** Page excerpt follows **

At present, when sedation is selected instead of general anesthesia, there is not sufficient clinical evidence to support the use of one sedative, hypnotic, or analgesic over any other. Observational reports in which sedation was provided with a variety of agents show all can result in substantive decreases in blood pressure and, in approximately half of the patients, vasopressors will be needed to maintain blood pressure; see Supplemental Digital Content 3, Hypothesis 3, http://links.lww.com/AA/C719. Thus, just like with general anesthesia, a proactive and intensive approach toward maintaining blood pressure at values present immediately before endovascular thrombectomy (SBP <180 mm Hg if tissue plasminogen activator has been given39) is a cardinal goal of sedation. Maintaining blood pressure goals may be somewhat easier with sedation than with general anesthesia.5,10,21,31,32,34 At present, there is not sufficient clinical evidence to suggest 1 agent/method is superior to another in reducing sedation-to-general anesthesia conversions; see Supplemental Digital Content 3, Hypothesis 4, http://links.lww.com/AA/C719. To preserve the best possible neurologic examination during and after endovascular thrombectomy, the clinical author of this review attempts to avoid agents with a prolonged duration of action and/or agents that cannot be reversed. In some endovascular thrombectomy patients, it may not be necessary to administer any sedative or analgesic at all.

** End of Page excerpt **
** Dataset excerpts follows **

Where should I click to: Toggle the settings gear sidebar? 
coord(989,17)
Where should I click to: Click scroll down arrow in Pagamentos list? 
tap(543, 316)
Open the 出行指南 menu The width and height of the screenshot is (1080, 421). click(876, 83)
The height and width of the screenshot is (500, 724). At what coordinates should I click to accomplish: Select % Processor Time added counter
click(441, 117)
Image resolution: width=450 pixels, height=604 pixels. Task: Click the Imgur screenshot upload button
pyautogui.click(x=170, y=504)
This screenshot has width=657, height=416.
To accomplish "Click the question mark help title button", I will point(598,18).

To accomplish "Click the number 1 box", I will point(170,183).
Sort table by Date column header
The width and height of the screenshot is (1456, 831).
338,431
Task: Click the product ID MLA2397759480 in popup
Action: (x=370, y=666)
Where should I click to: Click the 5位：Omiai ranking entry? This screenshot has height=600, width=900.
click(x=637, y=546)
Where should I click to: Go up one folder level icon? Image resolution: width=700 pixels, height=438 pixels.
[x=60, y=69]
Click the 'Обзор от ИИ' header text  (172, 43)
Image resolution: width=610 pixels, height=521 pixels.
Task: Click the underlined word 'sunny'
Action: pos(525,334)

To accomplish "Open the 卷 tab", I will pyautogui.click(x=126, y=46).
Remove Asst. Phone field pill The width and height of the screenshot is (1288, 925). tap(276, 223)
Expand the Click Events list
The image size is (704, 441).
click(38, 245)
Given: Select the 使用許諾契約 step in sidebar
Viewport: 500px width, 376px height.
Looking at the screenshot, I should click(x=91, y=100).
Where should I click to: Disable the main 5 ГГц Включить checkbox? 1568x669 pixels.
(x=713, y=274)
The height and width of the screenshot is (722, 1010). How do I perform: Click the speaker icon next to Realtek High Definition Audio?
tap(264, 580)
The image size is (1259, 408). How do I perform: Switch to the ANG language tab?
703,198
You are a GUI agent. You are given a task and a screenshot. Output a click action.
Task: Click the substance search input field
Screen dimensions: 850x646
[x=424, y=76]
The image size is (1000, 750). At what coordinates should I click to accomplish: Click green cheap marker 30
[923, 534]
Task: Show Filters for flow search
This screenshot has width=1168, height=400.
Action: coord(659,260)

** End of Dataset excerpts **

* [Problem to work on]
Using the page excerpt on sedation for endovascular thrombectomy, mark each statement yes if it agrees with the excerpt or no if it does not, and quote the excerpt's deciding words for each.
1. Clinical evidence shows that one sedative agent works better than the others.
2. About half of patients given sedation will need vasopressors to maintain blood pressure.
3. The clinical author of the review prefers agents with a prolonged duration of action.

* [Result below]
1. No: "there is not sufficient clinical evidence to support the use of one sedative, hypnotic, or analgesic over any other"
2. Yes: "in approximately half of the patients, vasopressors will be needed to maintain blood pressure"
3. No: "attempts to avoid agents with a prolonged duration of action and/or agents that cannot be reversed"